Tax cuts for the better off, isn't that the kind of thing associated with the Conservatives? Blair-era Labour? Not of the present radical party leadership, surely. What with their desire to nationalise afternoon tea and issue pig iron production edicts. And yet, in 2016's tradition of politics taking unexpected turns, that is exactly what's happened. Has the party been sold down the river?
In his final, catastrophic budget George Osborne announced cuts to disability benefits. These were to pay for more tax cuts for the better off, specifically raising the "middle" range 40% income tax rate threshold from those earning £42,000/year to £50k. A nice, tidy bonus for the better off bedrock of the Tories, but also yet another tax cut for the top rate payers without it immediately looking like one. Readers may recall that raising the basic rate was Osborne's favoured way of cutting taxes for the better off while pretending to care about putting more cash into pockets of modest depth. The unexpected intervention by Iain Duncan Smith put paid to the disability cuts, but the £4bn tax cut commitment remained. Albeit without a means of plugging the hole in the budget.
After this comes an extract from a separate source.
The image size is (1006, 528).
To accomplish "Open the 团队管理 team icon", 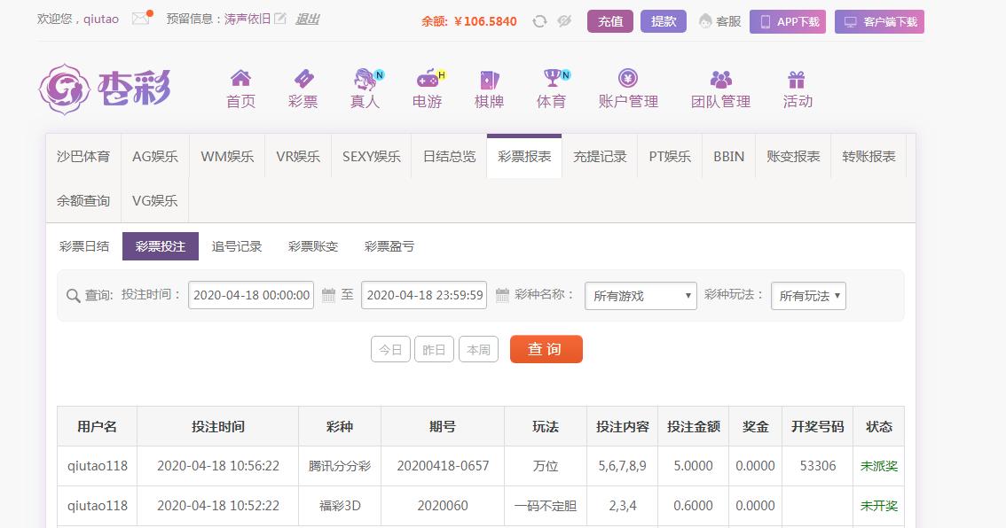I will 720,80.
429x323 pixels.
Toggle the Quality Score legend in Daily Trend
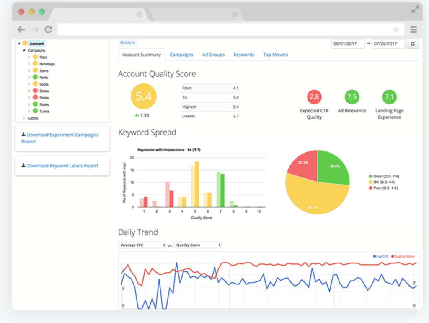[x=403, y=256]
A few things have happened since then. Theresa May's commitment to rescue the Thatcherite legacy from Dave and Osborne's ineptitude has, at the level of rhetoric at least, involved a sharp turn away from the last six years. And as snoring, boring Philip Hammond undertakes his Autumn statement this coming Wednesday, we'll finally see what this means. A lurch to Keynes-lite, or, if you prefer, reheated Butskellism is on the cards, particularly the reassertion of the state's authority in matters economic. And in this spirit, unfunded promises - like the tax bung - are probably for the chop too.
How is it that John McDonnell has committed Labour to this policy, especially when the party has promised to reverse tax cuts for the rich? First, there is an element of policy continuity. Ed Miliband was fond of talking about the squeezed middle. In this season's wonky fashions, this strata is restyled the 'Just About Managing' (or, horrendously, 'the JAMs'), a category covering almost everybody, whether one is just about putting enough food on the table or has struggled to scrape together funds enough for a weekend in Paris/new tablet/second house. Its assumptions tap into the conceit of what you might call the 'aspirational' middling layers, those who believe themselves uniquely industrious and hard pressed by the idling hordes. Just About Managing decouples want from poverty, airbrushes out relative privilege, and positions them as the deserving deserving.
It's also the strata Labour needs to win over to take the next general election. With critics decrying Jeremy Corbyn and John McDonnell for pursuing a core vote strategy (and also attacking them for neglecting workers, which in their imagination are just queuing up to support UKIP), here we have a policy bang outside the comfort zone. You know, the territory Labour needs to stake out, according to a former Prime Minister threatening a return to politics. I suspect John's calculation that keeping this tax cut, especially if the Tories abandon it, will help us in the Tory shires and the swing seats. After all, if stuffing the doctors' mouths with gold ensured Aneurin Bevan set up the NHS, can doing something similar pave a path to power through the marginals?
In conventional times, it wouldn't be enough. The odds remain stacked against Jeremy and John, not least because of past associations and the trashing of their reputations over the last year. Yet these are far from normal times. And, agree with the new policy or not, Labour has to find a way of connecting with enough of the Tory-leaning well-off. Income tax cuts are one route. If not this, then what?
5 comments:
Oh well, back to the Greens.
Perhaps there are enough people in this income bracket who are more concerned about schools, NHS, bank regulation, war in Syria, tax breaks for the very rich, etc. After all how much cash is this likely to be worth?
This is a policy straight from the centre left, and it is being pushed because the centre left control the Labour party and as soon as Corbyn steps aside they will control it totally forever. It is similar to the Labour position on trident and other foreign affairs, it isn't Corbyn's policy but the policy of the centre left cabal that controls the party.
The centre left has spent the last 20 years parroting Thatcherism and buying into every ideological assumption of the hard right.
The centre left disaster has led directly to Trump, Brexit and possibly Le Pen to follow (thanks for that guys).
The centre left are the mortal enemy. Anyone not recognising this may as well buy a I love Donald Trump t-shirt.
Funny thing is, anecdotally speaking, Corbyn/ McDonnell seem to be haemorrhaging support from bourgeois left liberals (who never gave much of a toss about class anyway) because of McDonnell's recent pronouncements on Brexit and the EU - the proverbial scales appear to have been lifted from their eyes - while pretty much anything they say will be missed by the white working class UKIPers who will never trust them on immigration.
The Labour Party could go the way of the Liberals within ten years. Shrug this off: but to people in the future it will seem like historical inevitability.
The public have to hear about it first. Until we have more prominence in the news and start to talk to the electorate instead of ourselves we're in trouble. The kippers still seem to get more of an airing and it's not just bias. If our media management can't beat that of UKIP then we need a rethink.